I took the East Blue Hill Road to get here, passing familiar sights that awakened memories of earlier times: the trout stream from Where Beauty Dwells, Seven Chimneys and Stone House from Uncharted Seas, and the cottage with rabbit shutters (Gay Courage).
In Emilie Loring’s day, these landmarks were easier to see. Trees that hadn’t been taken for ship building had been cut back for the granite quarries. From the road and from the cottages that lined it, Blue Hill Bay was in full view.

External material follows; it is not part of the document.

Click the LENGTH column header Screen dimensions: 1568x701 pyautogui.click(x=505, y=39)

As I drive, I imagine Emilie and her summer friends meeting for tea, picnics, costume parties, and home entertainments. They walk to each other’s homes, or, when the occasion calls for it, they ride in a horse-drawn wagon–later, an open roadster. The women share their gardens and their recipes, cementing friendships, one cup of tea at a time, for decades.

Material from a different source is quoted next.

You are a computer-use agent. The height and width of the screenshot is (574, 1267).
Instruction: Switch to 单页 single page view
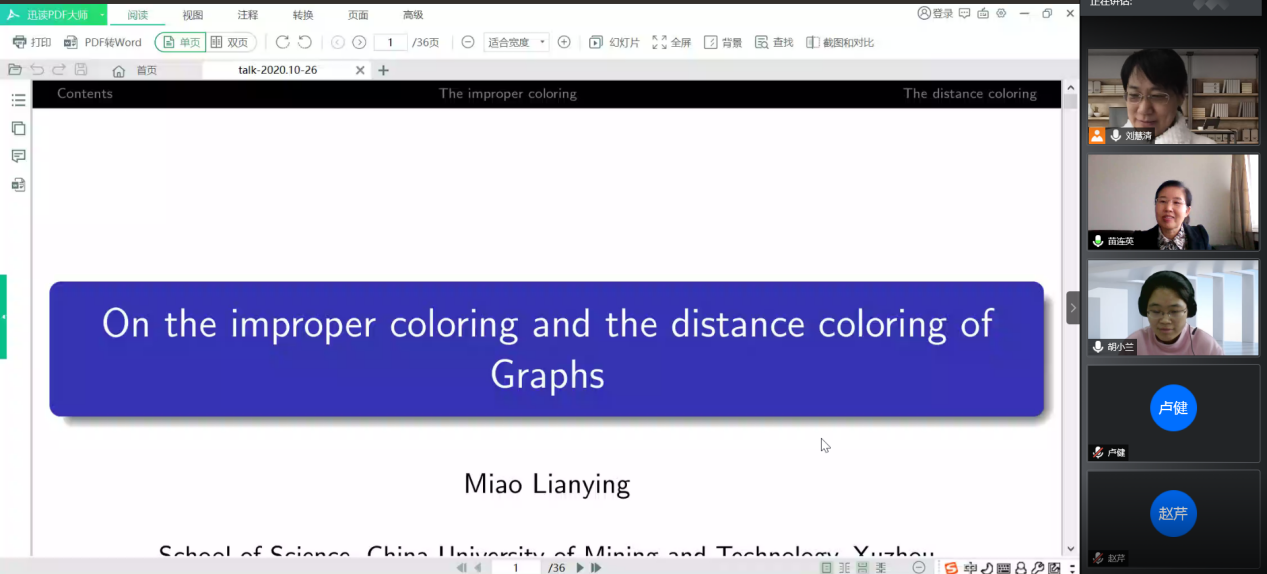tap(181, 42)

The society of friends along the East Blue Hill Road was a local fixture through the 1910s, 1920s, and 1930s. Emilie remained through the 1940s, but by then, many of her summer friends had died, and the post-War contingent who moved in afterward knew little of them. Local histories tell about Parker Point on the opposite side of the bay, while the East Blue Hill Road goes largely unremarked.
I understand now why Emilie Loring wrote her family and friends into her books. On the page, they laugh, motor to town, pluck crisp bacon from the fire, and slink down the stairs in shimmering gowns. They live again.

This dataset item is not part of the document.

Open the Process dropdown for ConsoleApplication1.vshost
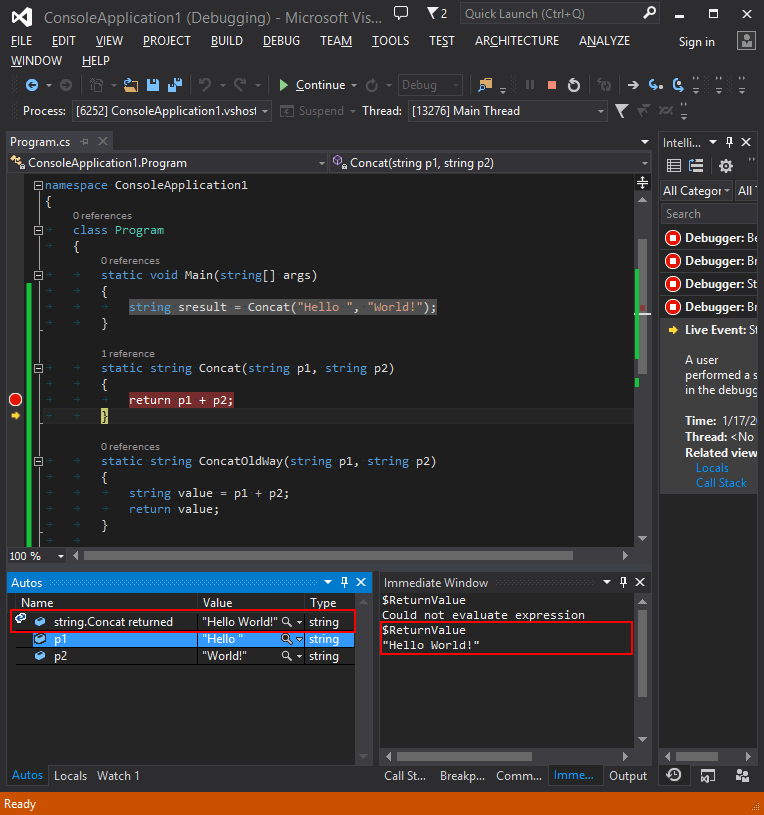The width and height of the screenshot is (764, 815). [x=171, y=111]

This is the same reason that I’ve written their lives so thoroughly into my biography of her, “collaborating” with Emilie to tell both what happened (my text) and how it felt (Emilie’s).
Trees line the East Blue Hill Road so closely today that it’s hard to imagine the bay beyond. There are more cottages than in Emilie’s time, but they are hidden by forest, much as her times are hidden in memory.
With luck and a bit of work, Emilie and her summer friends along the East Blue Hill Road will soon claim their place in the recorded history of Blue Hill, Maine–known, appreciated, and remembered. They are representatives of a time that has passed, but as we who read Emilie Loring’s books know so well, there is much in every age that is timeless.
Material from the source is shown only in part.